The San Diego U.S. Attorney’s Office is treading dangerously close to tampering with local politics as the city of Del Mar considers legalizing medical marijuana in a November ballot initiative, said San Diego’s chapter of the ACLU.

Laura Duffy (DOJ)

The American Civil Liberties Union sent Southern California U.S. Attorney Laura Duffy a letter last week asking her to retract statements the group said were an “unjustified interference in local legislative matters.”

Duffy, who is one of the four California U.S. Attorney’s to come down hard on medical marijuana dispensaries in the past few months, wrote a letter to Del Mar city attorneys in July, explaining that Justice Department policy — spelled out in the 2009 Ogden and 2011 Cole memoranda — states that the department will not waste valuable resources on going after medical marijuana dispensaries that follow state law. Duffy warned, though, that city and state employees are not exempted from federal law that dictates marijuana is an illegal substance.

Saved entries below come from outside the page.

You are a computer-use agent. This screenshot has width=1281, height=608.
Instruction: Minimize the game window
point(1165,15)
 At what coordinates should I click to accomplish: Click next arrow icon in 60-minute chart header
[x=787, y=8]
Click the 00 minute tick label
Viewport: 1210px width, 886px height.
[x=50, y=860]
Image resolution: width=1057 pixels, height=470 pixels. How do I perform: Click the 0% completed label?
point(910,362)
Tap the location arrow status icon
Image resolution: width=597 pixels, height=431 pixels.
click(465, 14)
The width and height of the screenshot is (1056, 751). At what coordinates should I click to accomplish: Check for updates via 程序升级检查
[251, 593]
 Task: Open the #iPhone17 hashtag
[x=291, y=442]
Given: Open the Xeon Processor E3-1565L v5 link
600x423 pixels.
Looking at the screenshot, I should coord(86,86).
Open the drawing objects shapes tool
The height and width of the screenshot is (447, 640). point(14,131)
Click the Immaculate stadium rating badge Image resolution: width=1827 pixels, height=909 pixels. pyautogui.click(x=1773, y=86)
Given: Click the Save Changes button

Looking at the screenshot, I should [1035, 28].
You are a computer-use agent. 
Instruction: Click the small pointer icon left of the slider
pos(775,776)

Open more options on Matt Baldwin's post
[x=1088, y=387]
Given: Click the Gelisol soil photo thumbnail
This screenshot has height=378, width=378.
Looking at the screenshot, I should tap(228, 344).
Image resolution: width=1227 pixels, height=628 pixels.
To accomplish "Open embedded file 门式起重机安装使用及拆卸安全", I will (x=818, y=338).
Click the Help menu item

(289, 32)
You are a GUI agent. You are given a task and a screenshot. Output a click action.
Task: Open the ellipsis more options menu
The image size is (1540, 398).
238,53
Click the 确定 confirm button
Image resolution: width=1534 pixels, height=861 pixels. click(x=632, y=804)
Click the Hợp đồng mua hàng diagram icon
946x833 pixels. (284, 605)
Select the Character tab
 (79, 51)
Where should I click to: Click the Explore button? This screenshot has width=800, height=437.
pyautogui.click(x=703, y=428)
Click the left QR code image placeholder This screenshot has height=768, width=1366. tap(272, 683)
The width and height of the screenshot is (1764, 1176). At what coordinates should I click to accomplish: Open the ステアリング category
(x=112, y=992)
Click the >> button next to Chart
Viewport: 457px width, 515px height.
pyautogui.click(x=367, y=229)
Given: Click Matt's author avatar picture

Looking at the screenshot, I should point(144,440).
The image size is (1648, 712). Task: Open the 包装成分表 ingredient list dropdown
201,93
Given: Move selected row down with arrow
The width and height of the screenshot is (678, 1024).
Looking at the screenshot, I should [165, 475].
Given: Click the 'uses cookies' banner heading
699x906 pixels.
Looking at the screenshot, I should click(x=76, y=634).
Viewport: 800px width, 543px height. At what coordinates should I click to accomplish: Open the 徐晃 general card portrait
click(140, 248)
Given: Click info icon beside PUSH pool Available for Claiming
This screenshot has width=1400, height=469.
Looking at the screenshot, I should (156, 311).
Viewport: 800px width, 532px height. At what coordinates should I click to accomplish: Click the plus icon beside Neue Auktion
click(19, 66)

The ACLU called Duffy’s letter a “threat” to city employees who follow the proposed ordinance, if passed in November by voters.

“Such a broad interpretation of liability under the [Controlled Substance Act] is unprecedented and amounts to unjustified interference in local legislative matters, if not thinly veiled intimidation of city officials and thus potentially of voters,” the letter said. It was signed by David Loy, legal director for the San Diego and Imperial Counties ACLU, and Novella Coleman, criminal justice and drug policy fellow at the ACLU of California.

Duffy responded this week, telling the San Diego Union-Times that she “respectfully disagree[s]” with the ACLU’s analysis.

“[I] would note that that guidance I provided to the Del Mar City Attorney’s Office is guidance that has consistently been taken by numerous United States Attorney’s Offices around the country as well as the Department of Justice,” Duffy said in a statement to the paper.

California is one of 17 states, along with the District of Columbia, that permits the use and sale of marijuana for medicinal purposes. Duffy has caught flak from Congress after the state’s U.S. Attorney’s cracked down on a number of dispensaries last year. In California, the ACLU is calling on Duffy to pull back from her statements to Del Mar.

“While the federal government may enforce federal law, it has no business attempting to interfere in local legislative decisions or influence local voters with unfounded insinuations about potential prosecution,” the letter reads.